Janus et les rites de janvier : un mois sous son signe

Le mois de janvier, Ianuarius, tirait son nom de Janus et était placé sous son patronage exclusif. Les Romains considéraient cette période comme un moment de purification et de recommencement, où les portes du temple de Janus étaient ouvertes pour symboliser l’accueil des nouvelles possibilités. Selon la tradition, le temple de Janus ne restait ouvert que pendant les guerres, et sa fermeture marquait la paix. Sous Auguste, les portes furent fermées après la victoire d’Actium, signe que l’empereur ramenait la paix dans l’Empire. Janvier était aussi le mois des Agonalia, des fêtes en l’honneur de Janus où des sacrifices étaient offerts pour garantir des débuts favorables.
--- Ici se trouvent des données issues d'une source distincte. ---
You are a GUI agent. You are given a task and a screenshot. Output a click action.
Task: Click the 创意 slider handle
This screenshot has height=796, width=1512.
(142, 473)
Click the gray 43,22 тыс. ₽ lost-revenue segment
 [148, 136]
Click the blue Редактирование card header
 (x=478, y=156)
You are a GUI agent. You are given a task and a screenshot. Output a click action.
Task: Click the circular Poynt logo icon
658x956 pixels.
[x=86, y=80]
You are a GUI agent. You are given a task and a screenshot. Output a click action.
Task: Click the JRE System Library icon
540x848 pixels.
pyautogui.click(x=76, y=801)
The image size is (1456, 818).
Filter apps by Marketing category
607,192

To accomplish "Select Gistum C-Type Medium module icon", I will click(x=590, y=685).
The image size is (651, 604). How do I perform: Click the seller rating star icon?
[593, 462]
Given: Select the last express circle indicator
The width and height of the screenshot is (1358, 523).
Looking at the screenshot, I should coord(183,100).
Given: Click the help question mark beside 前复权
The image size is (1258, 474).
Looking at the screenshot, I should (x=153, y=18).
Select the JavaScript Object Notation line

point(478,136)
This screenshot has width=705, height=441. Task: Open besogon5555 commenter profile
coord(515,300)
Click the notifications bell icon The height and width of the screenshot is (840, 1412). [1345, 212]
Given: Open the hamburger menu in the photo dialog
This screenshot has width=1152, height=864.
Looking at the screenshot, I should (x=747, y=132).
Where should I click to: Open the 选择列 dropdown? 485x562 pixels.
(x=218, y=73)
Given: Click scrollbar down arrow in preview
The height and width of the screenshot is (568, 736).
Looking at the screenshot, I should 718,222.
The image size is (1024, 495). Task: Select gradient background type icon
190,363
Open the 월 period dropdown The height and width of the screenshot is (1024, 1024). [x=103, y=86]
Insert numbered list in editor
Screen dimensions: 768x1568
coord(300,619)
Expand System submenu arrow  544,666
Les Romains prenaient soin de ne pas commencer de projet important sans avoir d’abord invoqué Janus, car il était le garant des entreprises réussies.

Un dieu sans mythe fondateur, une figure de l’ordre cosmique

Contrairement à Jupiter, Mars ou Vénus, Janus n’a pas de mythologie développée : aucun récit ne raconte sa naissance, ses exploits ou ses conflits avec d’autres divinités. Cette absence de mythe s’explique par son rôle de principe plutôt que de personnage. Janus n’était pas un dieu agissant, mais une force immanente, une présence nécessaire à l’équilibre du monde. Les Romains le voyaient comme une entité primordiale, antérieure même à Saturne, et certains textes suggèrent qu’il aurait ouvert les portes du ciel pour permettre à Saturne de régner. Son caractère abstrait en faisait une divinité difficile à représenter autrement que par des symboles, comme les clés (il tenait souvent une clé dans sa main droite) ou les portes. Cette abstraction renforçait son importance : Janus était moins un dieu à qui l’on rendait un culte personnel qu’une force à laquelle on faisait appel pour structurer le temps et l’espace.

Janus dans la religion et la vie quotidienne des Romains

Dans la vie quotidienne, Janus était invoqué dans des contextes variés, bien au-delà des portes matérielles. Les Romains lui demandaient sa protection avant de prendre une décision importante, de partir en voyage ou de commencer une nouvelle activité. Les clés des maisons, des coffres et des temples étaient souvent consacrées à son culte. Dans l’armée, les légionnaires portaient des amulettes à son effigie pour se protéger. Les prêtres, comme le rex sacrorum, lui offraient des sacrifices aux Agonalia et aux Ianuaria, des fêtes où l’on brûlait des offrandes pour s’attirer ses faveurs. Même dans la langue, son influence était palpable : le mot ianua (porte) a donné naissance à des termes comme janitor (portier) ou janua (entrée), montrant à quel point son culte était intégré à la vie romaine. Ainsi, Janus n’était pas une divinité lointaine, mais une présence constante, un gardien des transitions qui rythmaient l’existence des Romains.